Each entry must be written out again exactly as it stands.

◇ ◇ ◇ ◇ ◇

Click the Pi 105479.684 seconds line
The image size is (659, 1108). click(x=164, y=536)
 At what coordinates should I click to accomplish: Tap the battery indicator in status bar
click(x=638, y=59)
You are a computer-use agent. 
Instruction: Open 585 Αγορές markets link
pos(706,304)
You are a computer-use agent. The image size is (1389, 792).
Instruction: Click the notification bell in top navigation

◇ ◇ ◇ ◇ ◇

= SOLUTION =
Click the Pi 105479.684 seconds line
The image size is (659, 1108). click(x=164, y=536)
 At what coordinates should I click to accomplish: Tap the battery indicator in status bar
click(x=638, y=59)
You are a computer-use agent. 
Instruction: Open 585 Αγορές markets link
pos(706,304)
You are a computer-use agent. The image size is (1389, 792).
Instruction: Click the notification bell in top navigation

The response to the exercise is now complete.